HuH-7 cells were treated with 400 μM palmitate (Palmitate), 20 μM GGA (GGA) or 0.25 μg/mL of tunicamycin (TM) for 8 h in the presence of oleate (0, 25, 100 or 400 μM). Total mRNA was extracted to analyze the cellular levels of XBP1s (A) and DDIT3 (B) mRNA by RT-qPCR. Each point represents the mean ± SD (n = 3). The asterisks (*, **, ***) indicate statistical significance (p < 0.05, 0.01, 0.001, respectively), compared with each relevant control induced by palmitate (400 μM), GGA (20 μM) or TM (0.25 μg/mL) alone as determined by Student’s t-test. C, D: HuH-7 cells were treated with 20 μM GGA in the absence or presence of oleate (2.5, 5, 10, 15, 20 or 25 μM) for 8 h. Total mRNA was extracted to measure the cellular levels of XBP1s (C) and DDIT3 (D) mRNA by quantitative reverse-transcription (RT)-PCR in triplicate.

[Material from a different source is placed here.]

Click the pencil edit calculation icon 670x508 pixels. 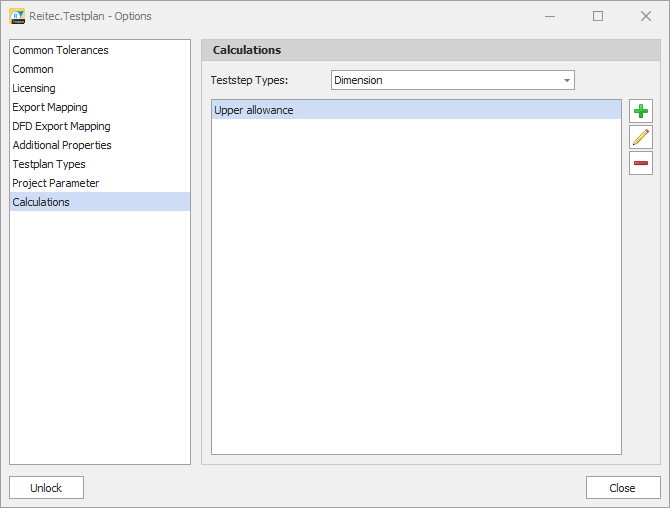(x=641, y=137)
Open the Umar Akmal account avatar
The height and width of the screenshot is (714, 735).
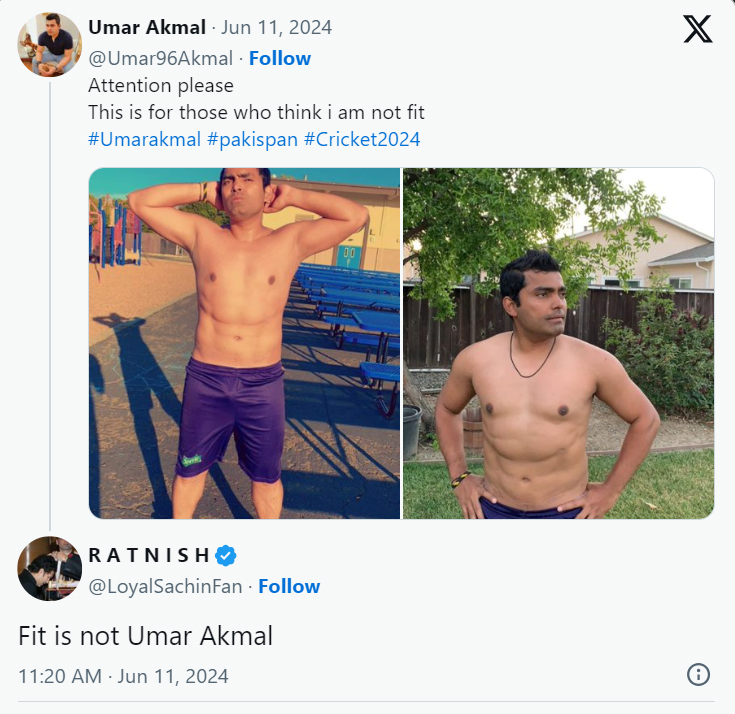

https://doi.org/10.1371/journal.pone.0132761.g007

In the literature, it has been repeatedly reported that palmitate-induced UPR is mediated by ER membrane phospholipid saturation and palmitate-induced UPR can be overcome either by membrane phospholipid unsaturation [16,17] or channeling of toxic palmitate to oleate-induced lipid droplets [18,19] with oleate overloading. In either case, overloaded oleate should be incorporated into ER membrane phospholipids or triacylglycerols in lipid droplets through oleoyl-CoA intermediate, respectively. Therefore, in place of oleate as a suppressor of GGA-induced UPR, we used oleic acid methylester or methyl oleate, which is not a direct substrate for long chain fatty acyl-CoA synthase (ACSL). Methyl oleate efficiently blocked both palmitate-induced and GGA- induced XBP1 splicing (Fig 8A and 8B, respectively). Consistently, cellular expression of the ACSL3 gene was not significantly induced by co-treatment with oleate (Fig 8C).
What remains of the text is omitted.